*WORKING DATA:*
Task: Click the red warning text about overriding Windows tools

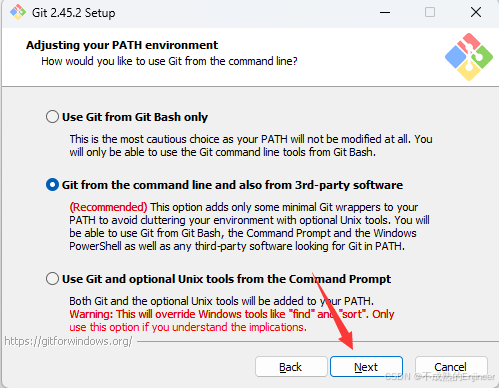Action: click(x=232, y=320)
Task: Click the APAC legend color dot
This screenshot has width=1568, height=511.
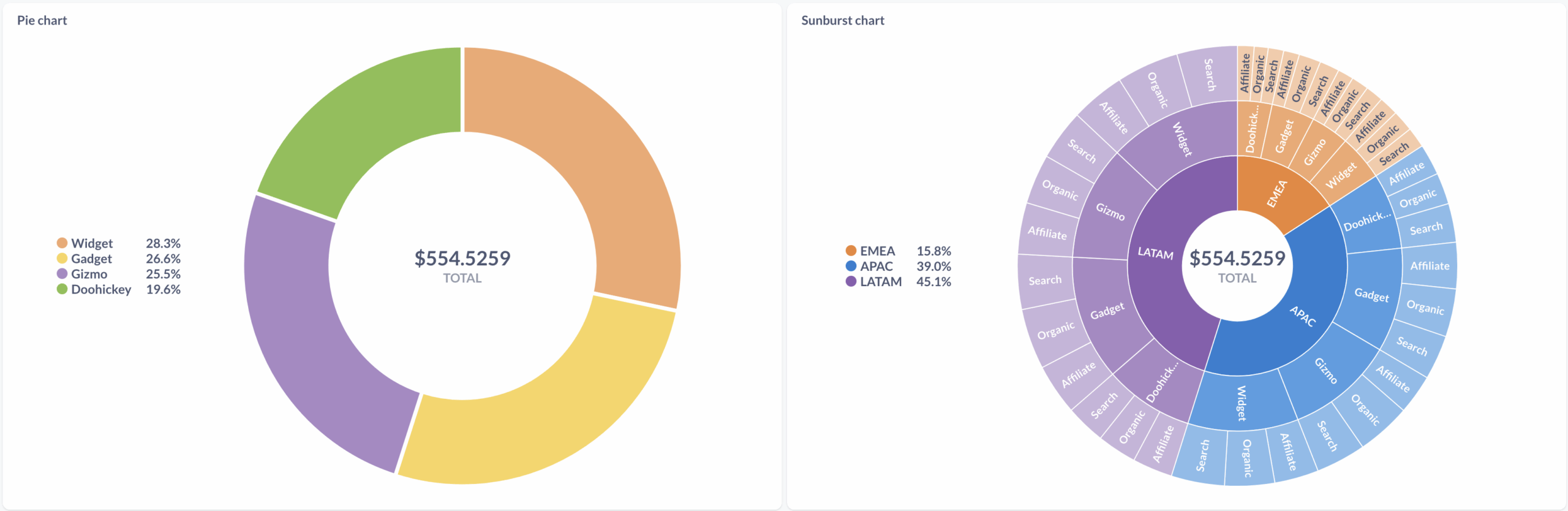Action: pos(851,266)
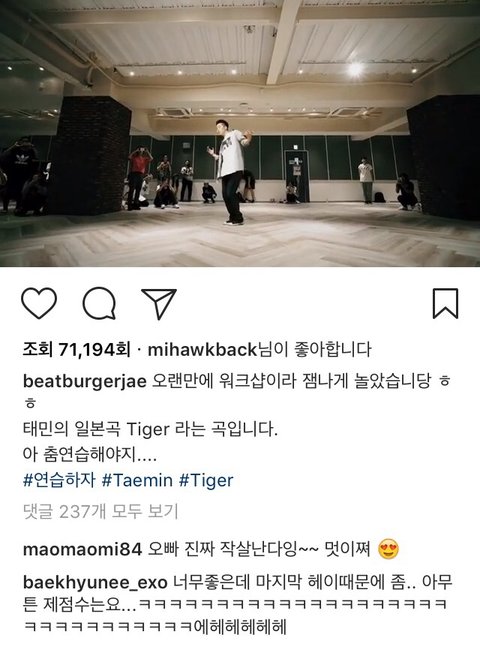The height and width of the screenshot is (650, 480).
Task: Open hashtag #Taemin
Action: click(x=137, y=480)
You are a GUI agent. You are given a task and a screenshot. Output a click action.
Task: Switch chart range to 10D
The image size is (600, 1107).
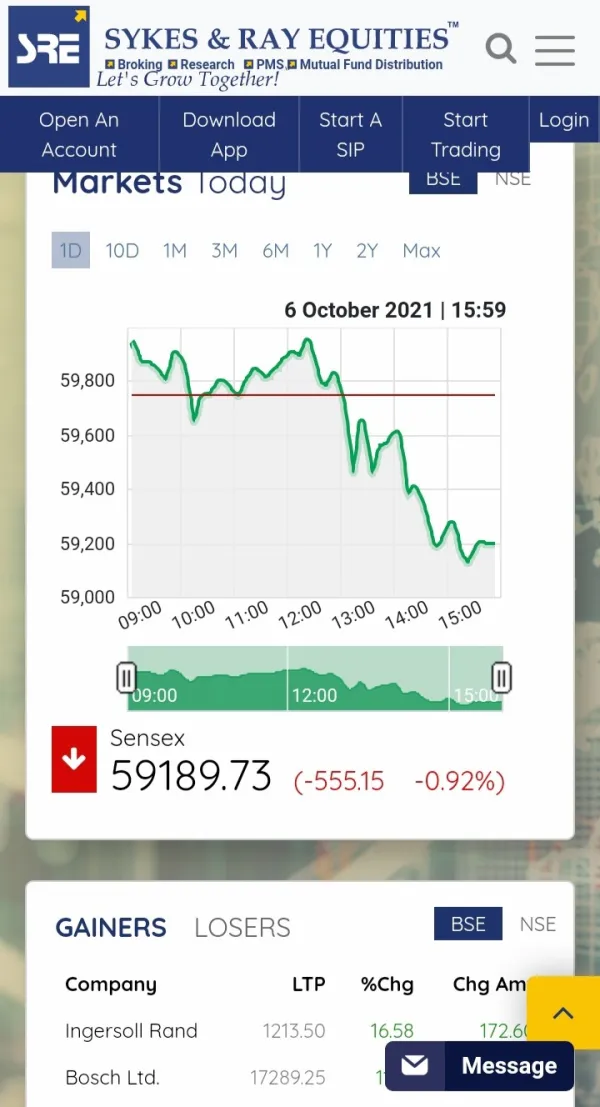(122, 250)
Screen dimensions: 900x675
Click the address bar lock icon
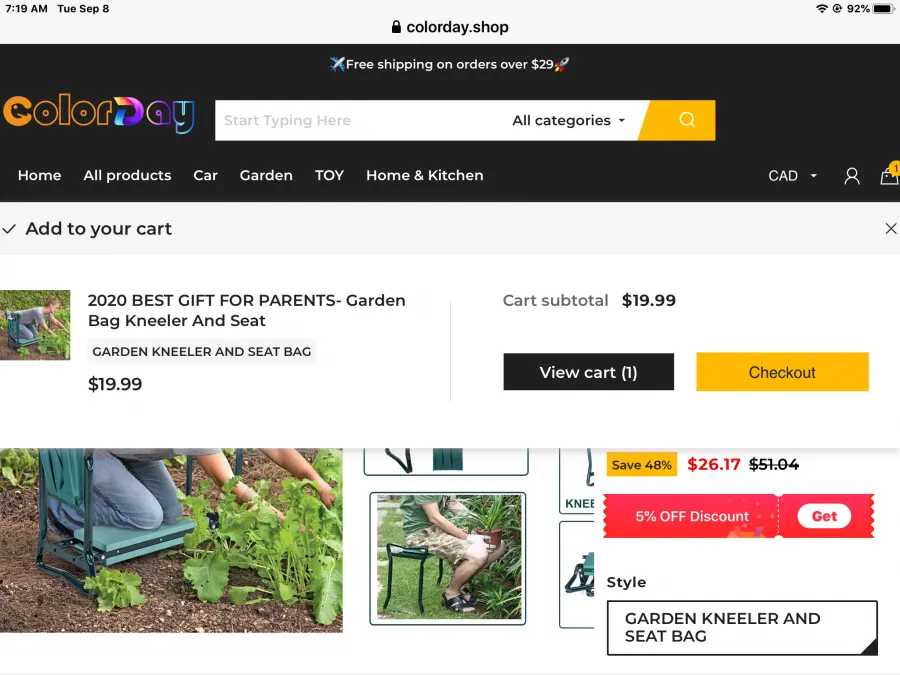396,27
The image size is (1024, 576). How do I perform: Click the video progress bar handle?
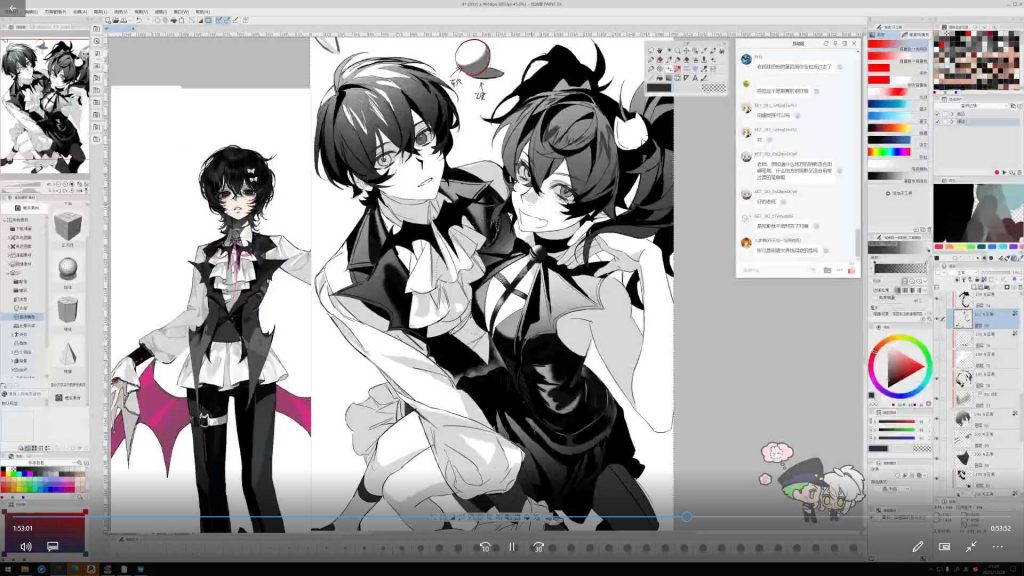(686, 517)
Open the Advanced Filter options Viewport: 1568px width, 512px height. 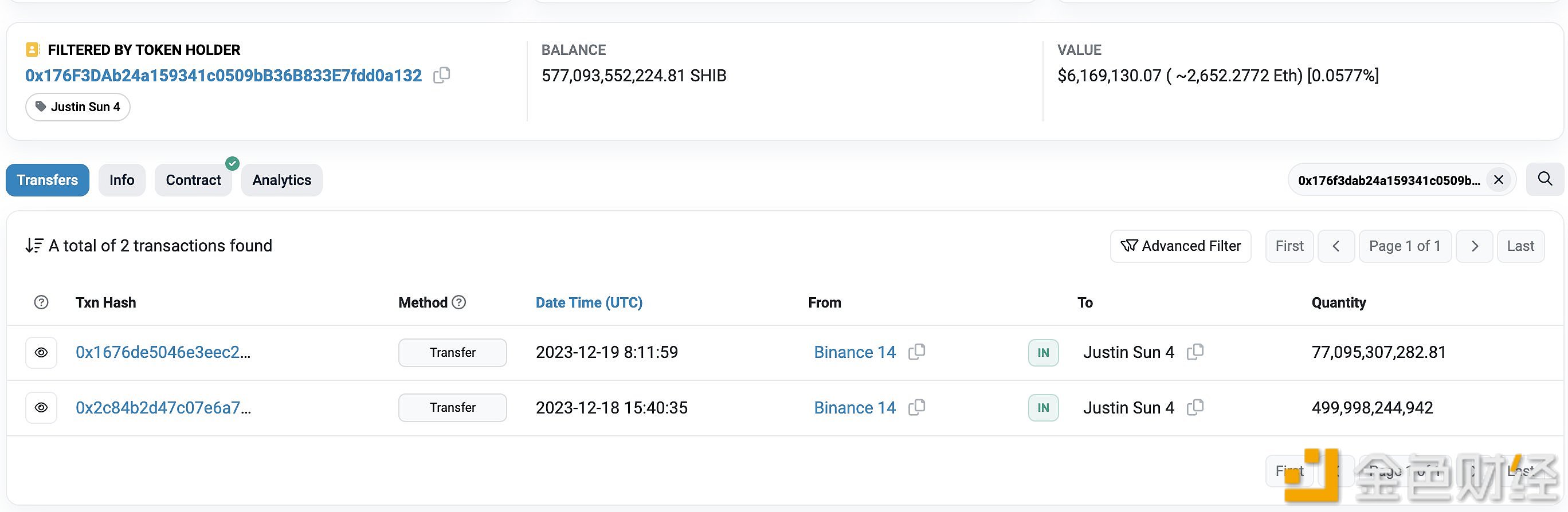pos(1180,246)
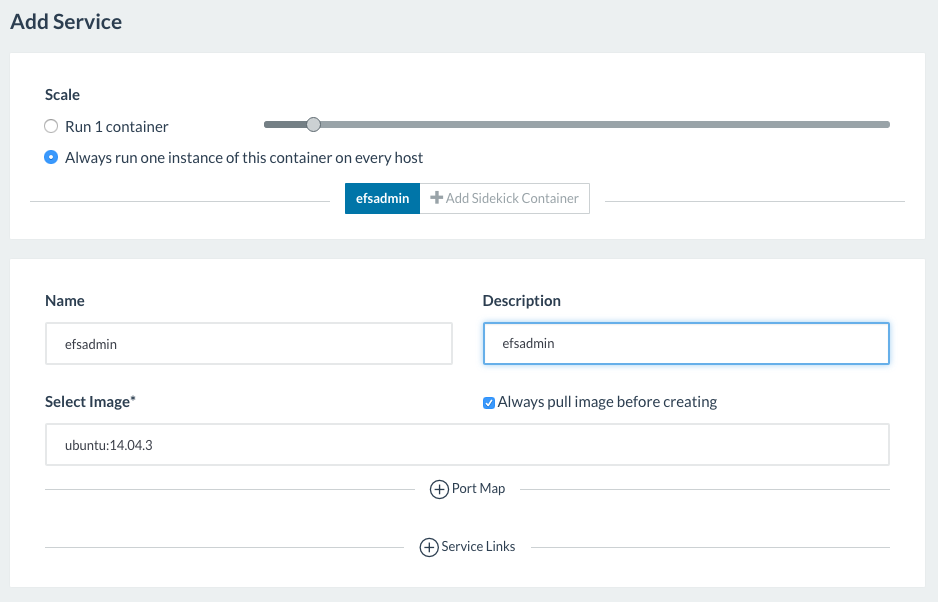Expand the Service Links section label
The height and width of the screenshot is (602, 938).
pyautogui.click(x=478, y=547)
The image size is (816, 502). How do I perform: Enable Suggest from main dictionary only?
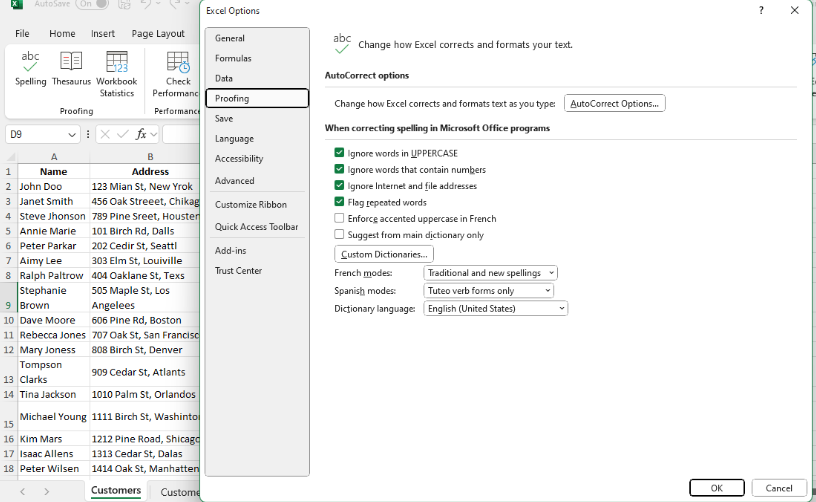[339, 235]
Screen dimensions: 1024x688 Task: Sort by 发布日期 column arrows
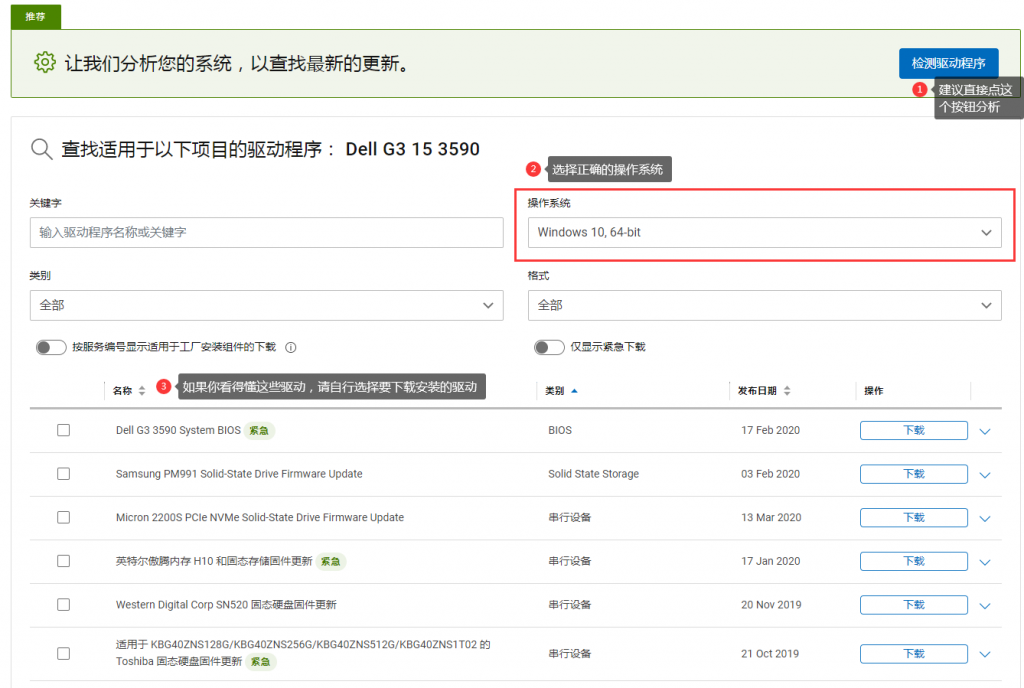pos(787,391)
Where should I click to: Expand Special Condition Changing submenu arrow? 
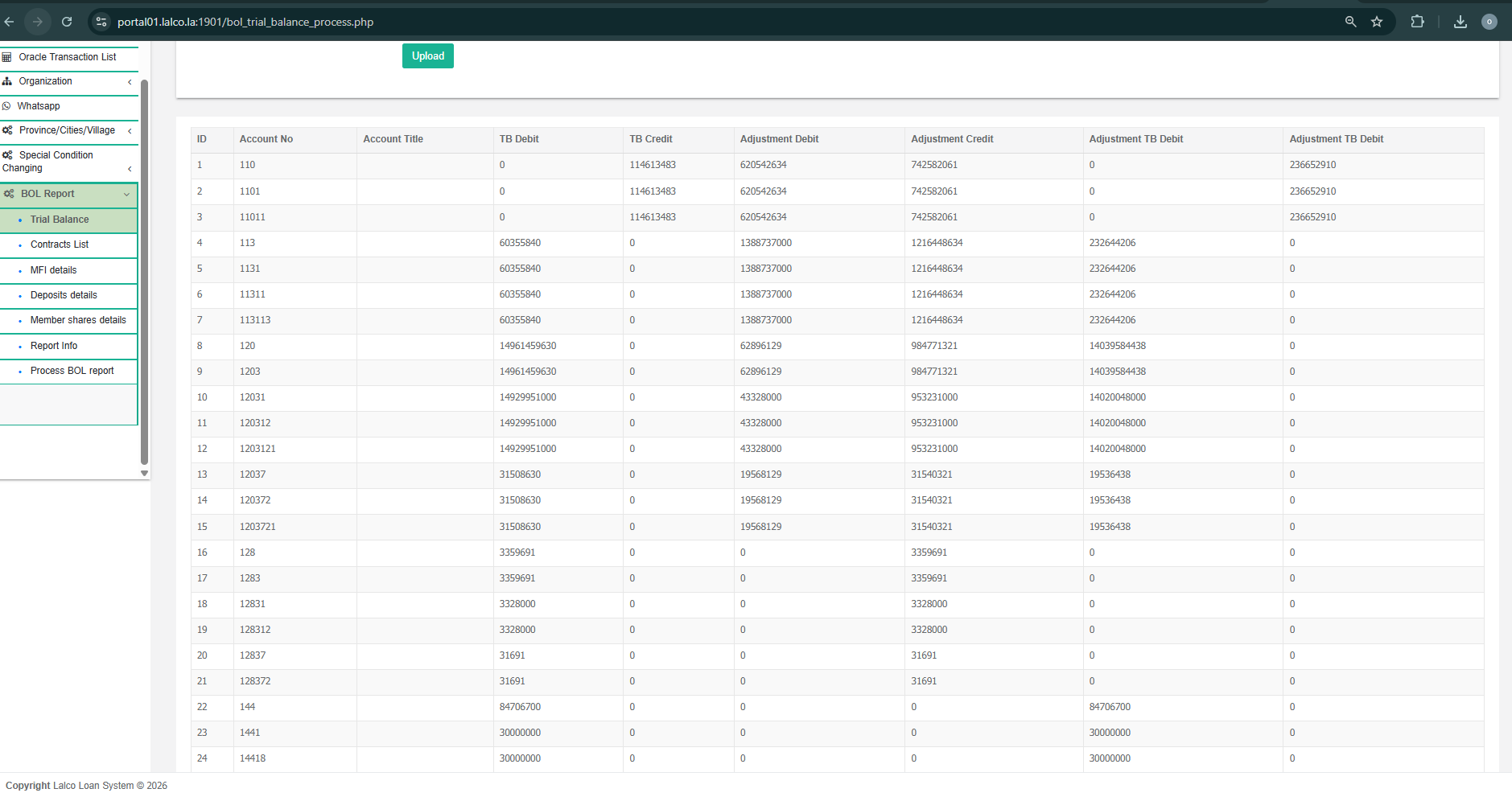[130, 169]
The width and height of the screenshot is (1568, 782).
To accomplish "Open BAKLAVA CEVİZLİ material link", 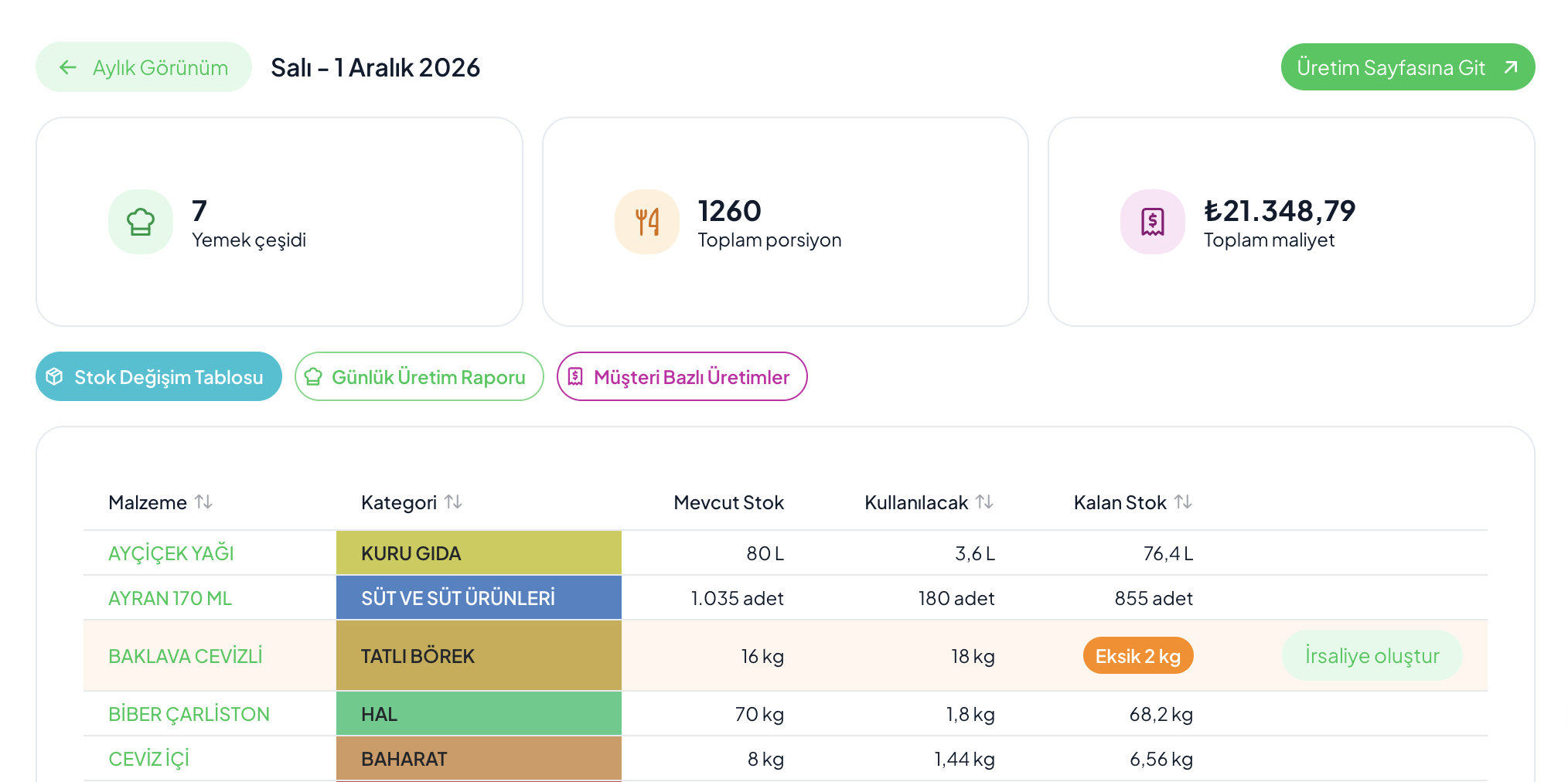I will (x=186, y=656).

*YOUR OBJECTIVE:* Without any picture, return exactly the lines of the records above from the first through the line that contains "Task: Click the APAC legend color dot".

*THE ANSWER:*
Task: Click the red warning text about overriding Windows tools

Action: click(x=232, y=320)
Task: Click the APAC legend color dot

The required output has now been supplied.